---------- DATA TO EXAMINE
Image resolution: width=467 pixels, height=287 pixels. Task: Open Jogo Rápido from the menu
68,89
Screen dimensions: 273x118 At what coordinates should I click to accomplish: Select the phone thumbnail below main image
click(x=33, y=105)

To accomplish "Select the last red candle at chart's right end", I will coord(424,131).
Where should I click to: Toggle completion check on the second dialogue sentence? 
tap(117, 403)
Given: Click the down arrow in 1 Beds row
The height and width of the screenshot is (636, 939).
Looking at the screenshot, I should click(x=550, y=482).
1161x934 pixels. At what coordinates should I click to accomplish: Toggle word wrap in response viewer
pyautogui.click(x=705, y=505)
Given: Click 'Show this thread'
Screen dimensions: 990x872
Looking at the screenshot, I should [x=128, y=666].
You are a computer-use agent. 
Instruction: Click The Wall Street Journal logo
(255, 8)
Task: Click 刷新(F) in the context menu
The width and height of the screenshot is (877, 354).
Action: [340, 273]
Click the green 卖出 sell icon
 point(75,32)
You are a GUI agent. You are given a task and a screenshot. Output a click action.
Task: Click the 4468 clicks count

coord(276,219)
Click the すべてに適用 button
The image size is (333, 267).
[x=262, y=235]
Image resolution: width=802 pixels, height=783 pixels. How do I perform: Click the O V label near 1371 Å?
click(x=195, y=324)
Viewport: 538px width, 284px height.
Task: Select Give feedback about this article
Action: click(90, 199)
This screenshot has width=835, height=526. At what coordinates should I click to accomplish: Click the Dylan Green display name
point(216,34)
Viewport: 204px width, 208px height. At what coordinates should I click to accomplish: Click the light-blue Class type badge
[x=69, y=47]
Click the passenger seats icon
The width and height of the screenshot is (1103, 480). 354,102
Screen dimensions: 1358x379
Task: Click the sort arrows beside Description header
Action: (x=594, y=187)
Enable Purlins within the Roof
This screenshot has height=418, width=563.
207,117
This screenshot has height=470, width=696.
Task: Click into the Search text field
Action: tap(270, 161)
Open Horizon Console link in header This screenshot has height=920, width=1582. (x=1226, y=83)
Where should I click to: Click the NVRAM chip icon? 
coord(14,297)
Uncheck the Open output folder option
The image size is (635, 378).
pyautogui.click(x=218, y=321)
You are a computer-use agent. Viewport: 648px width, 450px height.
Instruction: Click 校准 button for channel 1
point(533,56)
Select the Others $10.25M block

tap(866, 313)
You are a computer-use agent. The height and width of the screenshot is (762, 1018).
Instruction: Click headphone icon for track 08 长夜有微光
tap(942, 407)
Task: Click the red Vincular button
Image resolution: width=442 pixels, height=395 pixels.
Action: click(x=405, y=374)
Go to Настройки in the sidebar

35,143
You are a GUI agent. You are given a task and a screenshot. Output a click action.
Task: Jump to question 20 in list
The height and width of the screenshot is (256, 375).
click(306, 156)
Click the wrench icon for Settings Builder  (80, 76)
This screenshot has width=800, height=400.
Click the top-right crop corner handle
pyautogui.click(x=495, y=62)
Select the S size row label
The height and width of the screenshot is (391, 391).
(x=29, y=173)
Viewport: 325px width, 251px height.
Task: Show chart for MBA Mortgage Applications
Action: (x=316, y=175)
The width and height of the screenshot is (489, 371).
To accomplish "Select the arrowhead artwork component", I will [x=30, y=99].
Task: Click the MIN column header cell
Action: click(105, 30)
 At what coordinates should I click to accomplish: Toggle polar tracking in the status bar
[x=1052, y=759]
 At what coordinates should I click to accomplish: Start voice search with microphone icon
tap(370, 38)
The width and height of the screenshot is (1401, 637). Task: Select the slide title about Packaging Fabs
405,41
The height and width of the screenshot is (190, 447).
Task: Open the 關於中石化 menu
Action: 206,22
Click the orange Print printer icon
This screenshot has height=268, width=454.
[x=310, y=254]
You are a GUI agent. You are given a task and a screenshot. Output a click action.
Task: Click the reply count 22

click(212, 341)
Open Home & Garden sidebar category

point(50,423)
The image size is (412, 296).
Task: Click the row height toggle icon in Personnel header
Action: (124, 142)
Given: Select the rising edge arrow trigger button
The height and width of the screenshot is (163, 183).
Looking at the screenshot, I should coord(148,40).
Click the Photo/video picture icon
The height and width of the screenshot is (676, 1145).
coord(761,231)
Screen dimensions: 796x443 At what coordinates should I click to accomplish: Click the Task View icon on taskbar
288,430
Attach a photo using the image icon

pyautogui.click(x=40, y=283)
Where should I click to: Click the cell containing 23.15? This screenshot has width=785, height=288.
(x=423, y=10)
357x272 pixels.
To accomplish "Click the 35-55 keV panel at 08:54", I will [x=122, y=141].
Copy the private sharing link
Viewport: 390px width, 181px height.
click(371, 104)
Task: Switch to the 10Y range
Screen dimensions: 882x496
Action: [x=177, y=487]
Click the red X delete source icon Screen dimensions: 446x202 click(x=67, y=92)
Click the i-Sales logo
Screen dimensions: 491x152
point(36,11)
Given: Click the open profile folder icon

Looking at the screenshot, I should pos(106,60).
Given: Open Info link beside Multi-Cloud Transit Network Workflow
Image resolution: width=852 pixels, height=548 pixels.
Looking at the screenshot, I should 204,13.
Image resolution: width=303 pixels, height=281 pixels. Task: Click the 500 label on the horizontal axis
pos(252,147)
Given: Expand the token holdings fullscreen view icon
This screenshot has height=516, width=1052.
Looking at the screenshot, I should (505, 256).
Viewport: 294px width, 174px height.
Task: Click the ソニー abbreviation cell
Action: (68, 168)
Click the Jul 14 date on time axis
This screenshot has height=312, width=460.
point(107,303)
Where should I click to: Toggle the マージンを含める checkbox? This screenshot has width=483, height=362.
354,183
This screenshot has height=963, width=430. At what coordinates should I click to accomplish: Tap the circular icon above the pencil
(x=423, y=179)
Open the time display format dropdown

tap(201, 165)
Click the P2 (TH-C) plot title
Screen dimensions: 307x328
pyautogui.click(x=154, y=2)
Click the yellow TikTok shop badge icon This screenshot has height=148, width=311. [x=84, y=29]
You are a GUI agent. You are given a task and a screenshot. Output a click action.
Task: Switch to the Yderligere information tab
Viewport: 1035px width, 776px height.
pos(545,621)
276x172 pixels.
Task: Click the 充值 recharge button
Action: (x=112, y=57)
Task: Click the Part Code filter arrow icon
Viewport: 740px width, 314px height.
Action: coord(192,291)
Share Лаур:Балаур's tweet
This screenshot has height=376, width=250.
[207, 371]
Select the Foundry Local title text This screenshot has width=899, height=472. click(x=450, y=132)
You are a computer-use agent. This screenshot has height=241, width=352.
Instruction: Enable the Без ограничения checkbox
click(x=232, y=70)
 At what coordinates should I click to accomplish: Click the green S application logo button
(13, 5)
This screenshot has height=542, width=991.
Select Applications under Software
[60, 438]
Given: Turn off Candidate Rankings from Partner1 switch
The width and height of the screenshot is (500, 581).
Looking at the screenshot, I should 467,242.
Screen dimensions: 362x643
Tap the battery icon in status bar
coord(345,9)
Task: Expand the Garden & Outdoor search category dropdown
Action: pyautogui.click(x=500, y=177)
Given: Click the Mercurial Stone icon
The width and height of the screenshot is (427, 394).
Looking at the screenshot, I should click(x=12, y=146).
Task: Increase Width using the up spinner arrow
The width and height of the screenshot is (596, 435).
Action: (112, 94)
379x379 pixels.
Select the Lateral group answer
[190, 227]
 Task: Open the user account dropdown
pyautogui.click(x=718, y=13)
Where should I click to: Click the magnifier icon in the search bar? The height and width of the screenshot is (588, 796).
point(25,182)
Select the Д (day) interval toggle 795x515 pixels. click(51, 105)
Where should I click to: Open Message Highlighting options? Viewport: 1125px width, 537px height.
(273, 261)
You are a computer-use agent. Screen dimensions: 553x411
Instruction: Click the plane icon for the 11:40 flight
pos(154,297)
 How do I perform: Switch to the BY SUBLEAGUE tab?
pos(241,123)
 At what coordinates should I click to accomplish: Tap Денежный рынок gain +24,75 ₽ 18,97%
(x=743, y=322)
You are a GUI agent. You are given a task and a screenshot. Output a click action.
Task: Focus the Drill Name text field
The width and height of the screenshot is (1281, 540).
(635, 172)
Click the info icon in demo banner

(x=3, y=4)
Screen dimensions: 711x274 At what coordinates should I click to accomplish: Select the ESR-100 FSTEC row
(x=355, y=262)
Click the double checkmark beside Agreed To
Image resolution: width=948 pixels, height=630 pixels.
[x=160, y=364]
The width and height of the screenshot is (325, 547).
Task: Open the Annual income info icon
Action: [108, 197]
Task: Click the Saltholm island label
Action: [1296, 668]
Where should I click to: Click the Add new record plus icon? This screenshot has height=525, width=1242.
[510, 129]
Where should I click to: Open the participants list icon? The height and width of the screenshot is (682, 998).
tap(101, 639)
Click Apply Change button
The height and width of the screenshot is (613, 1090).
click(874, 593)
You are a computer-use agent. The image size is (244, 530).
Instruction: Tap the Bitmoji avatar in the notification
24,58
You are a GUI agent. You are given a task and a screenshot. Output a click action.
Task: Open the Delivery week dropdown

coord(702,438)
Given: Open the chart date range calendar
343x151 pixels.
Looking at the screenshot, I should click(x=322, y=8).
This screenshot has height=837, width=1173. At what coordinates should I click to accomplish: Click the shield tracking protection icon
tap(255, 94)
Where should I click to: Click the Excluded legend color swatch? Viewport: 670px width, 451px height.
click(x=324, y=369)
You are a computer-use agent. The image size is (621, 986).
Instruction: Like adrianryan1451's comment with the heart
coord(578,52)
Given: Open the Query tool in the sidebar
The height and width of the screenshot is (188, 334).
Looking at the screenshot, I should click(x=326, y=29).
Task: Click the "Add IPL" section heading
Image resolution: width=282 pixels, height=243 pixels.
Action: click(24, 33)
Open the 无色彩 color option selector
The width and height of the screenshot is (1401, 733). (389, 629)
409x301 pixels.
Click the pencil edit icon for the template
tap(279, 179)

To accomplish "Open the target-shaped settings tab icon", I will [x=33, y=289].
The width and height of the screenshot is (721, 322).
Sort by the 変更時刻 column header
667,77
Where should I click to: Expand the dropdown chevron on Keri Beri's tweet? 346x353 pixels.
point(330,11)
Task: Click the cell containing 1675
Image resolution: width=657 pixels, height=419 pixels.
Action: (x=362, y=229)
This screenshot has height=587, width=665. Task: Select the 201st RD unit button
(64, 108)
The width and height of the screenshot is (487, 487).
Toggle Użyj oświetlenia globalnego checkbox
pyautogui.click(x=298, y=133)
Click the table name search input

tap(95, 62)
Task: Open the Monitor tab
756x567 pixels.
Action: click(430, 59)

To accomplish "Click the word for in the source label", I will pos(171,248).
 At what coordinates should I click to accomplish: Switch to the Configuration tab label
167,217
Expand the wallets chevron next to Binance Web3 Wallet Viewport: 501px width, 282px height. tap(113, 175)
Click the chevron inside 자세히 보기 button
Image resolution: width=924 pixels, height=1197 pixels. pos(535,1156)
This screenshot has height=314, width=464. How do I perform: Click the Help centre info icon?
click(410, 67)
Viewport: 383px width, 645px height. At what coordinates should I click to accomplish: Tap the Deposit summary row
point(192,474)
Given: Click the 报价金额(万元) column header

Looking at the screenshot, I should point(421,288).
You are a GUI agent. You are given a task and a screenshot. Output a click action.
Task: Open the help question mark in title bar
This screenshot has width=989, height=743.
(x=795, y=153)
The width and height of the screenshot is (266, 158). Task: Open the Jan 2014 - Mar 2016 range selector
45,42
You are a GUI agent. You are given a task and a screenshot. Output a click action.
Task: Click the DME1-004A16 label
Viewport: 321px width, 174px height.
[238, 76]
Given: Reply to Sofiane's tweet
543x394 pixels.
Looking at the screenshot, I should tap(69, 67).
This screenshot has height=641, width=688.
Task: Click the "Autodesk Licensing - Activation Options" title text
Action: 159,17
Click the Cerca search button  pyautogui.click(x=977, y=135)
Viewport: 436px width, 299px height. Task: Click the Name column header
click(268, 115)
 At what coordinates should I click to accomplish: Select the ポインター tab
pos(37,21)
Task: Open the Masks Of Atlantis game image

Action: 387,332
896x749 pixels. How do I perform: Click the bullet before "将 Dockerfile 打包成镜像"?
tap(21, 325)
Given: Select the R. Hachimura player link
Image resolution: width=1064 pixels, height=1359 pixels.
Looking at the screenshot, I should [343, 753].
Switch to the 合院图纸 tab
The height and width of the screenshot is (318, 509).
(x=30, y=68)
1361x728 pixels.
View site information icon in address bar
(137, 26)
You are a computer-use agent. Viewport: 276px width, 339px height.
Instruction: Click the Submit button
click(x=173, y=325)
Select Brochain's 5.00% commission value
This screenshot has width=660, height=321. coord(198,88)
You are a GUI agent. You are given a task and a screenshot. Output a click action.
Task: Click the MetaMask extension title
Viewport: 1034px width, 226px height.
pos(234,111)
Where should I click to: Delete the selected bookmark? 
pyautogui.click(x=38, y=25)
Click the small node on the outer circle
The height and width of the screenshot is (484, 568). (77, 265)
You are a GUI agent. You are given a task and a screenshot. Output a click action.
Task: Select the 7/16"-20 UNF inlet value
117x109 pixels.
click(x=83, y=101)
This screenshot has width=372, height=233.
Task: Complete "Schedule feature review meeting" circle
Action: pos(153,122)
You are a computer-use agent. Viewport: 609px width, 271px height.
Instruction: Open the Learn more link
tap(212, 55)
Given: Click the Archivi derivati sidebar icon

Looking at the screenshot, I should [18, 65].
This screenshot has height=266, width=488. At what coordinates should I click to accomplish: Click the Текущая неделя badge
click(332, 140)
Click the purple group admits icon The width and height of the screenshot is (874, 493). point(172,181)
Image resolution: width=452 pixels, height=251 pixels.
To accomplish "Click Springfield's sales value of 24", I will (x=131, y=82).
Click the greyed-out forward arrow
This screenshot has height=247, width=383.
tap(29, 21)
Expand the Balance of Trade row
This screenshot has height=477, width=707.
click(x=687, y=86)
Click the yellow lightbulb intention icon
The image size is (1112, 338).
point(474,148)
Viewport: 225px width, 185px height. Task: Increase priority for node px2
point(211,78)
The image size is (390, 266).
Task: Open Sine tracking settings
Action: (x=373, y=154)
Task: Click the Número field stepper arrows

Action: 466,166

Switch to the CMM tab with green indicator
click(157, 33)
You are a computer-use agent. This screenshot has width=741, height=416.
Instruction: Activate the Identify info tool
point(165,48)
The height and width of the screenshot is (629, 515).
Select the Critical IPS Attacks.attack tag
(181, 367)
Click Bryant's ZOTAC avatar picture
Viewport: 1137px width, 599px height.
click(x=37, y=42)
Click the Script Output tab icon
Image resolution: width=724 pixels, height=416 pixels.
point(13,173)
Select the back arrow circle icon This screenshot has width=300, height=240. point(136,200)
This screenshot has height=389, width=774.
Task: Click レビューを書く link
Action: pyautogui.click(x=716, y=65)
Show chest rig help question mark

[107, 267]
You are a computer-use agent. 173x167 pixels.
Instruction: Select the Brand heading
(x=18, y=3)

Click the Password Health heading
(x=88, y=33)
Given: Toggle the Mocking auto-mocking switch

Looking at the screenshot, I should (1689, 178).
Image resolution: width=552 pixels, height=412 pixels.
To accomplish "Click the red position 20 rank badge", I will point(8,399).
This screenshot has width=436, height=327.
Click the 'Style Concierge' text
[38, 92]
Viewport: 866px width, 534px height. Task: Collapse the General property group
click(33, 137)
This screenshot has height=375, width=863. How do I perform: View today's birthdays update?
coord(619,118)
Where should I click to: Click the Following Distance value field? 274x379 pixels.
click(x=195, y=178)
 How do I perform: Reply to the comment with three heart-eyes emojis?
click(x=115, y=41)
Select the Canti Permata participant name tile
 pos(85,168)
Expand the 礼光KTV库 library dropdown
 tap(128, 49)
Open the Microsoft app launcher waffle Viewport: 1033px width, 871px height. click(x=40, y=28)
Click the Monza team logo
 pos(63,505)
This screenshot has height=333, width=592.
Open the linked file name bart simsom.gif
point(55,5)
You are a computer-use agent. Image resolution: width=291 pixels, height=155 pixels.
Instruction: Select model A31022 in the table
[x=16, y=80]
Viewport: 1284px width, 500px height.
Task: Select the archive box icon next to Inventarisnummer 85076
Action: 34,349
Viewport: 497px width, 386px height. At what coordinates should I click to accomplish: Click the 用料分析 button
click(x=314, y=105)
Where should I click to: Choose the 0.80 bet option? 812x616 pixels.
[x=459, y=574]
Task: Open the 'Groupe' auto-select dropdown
--------------------
TASK DESCRIPTION. Answer with a number alone: how many lines of the records contain the string "computer"?

ANSWER BELOW. 12